RECORDS FOR THIS TASK:
----------------------------------------

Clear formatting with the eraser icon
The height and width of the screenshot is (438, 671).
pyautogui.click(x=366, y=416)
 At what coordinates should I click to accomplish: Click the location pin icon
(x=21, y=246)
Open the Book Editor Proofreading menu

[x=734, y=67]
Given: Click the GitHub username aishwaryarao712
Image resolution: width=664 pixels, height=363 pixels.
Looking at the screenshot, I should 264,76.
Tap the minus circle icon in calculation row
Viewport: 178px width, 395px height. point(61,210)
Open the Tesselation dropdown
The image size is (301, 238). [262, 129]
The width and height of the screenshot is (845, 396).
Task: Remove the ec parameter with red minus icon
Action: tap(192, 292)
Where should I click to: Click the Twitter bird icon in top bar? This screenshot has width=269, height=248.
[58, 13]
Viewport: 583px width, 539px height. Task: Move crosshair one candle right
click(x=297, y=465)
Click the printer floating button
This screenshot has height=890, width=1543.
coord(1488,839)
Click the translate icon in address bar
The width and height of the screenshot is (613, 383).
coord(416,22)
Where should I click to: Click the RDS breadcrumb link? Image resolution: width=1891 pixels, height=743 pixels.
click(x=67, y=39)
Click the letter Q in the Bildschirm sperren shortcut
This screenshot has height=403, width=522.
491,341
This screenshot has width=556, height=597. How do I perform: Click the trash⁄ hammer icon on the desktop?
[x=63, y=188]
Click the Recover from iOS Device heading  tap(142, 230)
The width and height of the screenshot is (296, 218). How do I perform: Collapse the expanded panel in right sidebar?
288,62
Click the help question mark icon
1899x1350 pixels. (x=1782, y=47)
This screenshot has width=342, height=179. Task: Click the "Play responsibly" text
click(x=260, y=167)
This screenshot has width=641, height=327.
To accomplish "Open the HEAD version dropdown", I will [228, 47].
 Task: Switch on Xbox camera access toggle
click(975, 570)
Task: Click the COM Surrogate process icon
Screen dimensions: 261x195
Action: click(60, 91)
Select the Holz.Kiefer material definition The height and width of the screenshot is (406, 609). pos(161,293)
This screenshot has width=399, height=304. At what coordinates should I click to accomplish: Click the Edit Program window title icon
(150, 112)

----------------------------------------

Please reproduce all of the entries above word for word, keeping every line unchanged.

Clear formatting with the eraser icon
The height and width of the screenshot is (438, 671).
pyautogui.click(x=366, y=416)
 At what coordinates should I click to accomplish: Click the location pin icon
(x=21, y=246)
Open the Book Editor Proofreading menu

[x=734, y=67]
Given: Click the GitHub username aishwaryarao712
Image resolution: width=664 pixels, height=363 pixels.
Looking at the screenshot, I should 264,76.
Tap the minus circle icon in calculation row
Viewport: 178px width, 395px height. point(61,210)
Open the Tesselation dropdown
The image size is (301, 238). [262, 129]
The width and height of the screenshot is (845, 396).
Task: Remove the ec parameter with red minus icon
Action: tap(192, 292)
Where should I click to: Click the Twitter bird icon in top bar? This screenshot has width=269, height=248.
[58, 13]
Viewport: 583px width, 539px height. Task: Move crosshair one candle right
click(x=297, y=465)
Click the printer floating button
This screenshot has height=890, width=1543.
coord(1488,839)
Click the translate icon in address bar
The width and height of the screenshot is (613, 383).
coord(416,22)
Where should I click to: Click the RDS breadcrumb link? Image resolution: width=1891 pixels, height=743 pixels.
click(x=67, y=39)
Click the letter Q in the Bildschirm sperren shortcut
This screenshot has height=403, width=522.
491,341
This screenshot has width=556, height=597. How do I perform: Click the trash⁄ hammer icon on the desktop?
[x=63, y=188]
Click the Recover from iOS Device heading  tap(142, 230)
The width and height of the screenshot is (296, 218). How do I perform: Collapse the expanded panel in right sidebar?
288,62
Click the help question mark icon
1899x1350 pixels. (x=1782, y=47)
This screenshot has width=342, height=179. Task: Click the "Play responsibly" text
click(x=260, y=167)
This screenshot has width=641, height=327.
To accomplish "Open the HEAD version dropdown", I will [228, 47].
 Task: Switch on Xbox camera access toggle
click(975, 570)
Task: Click the COM Surrogate process icon
Screen dimensions: 261x195
Action: click(60, 91)
Select the Holz.Kiefer material definition The height and width of the screenshot is (406, 609). pos(161,293)
This screenshot has width=399, height=304. At what coordinates should I click to accomplish: Click the Edit Program window title icon
(150, 112)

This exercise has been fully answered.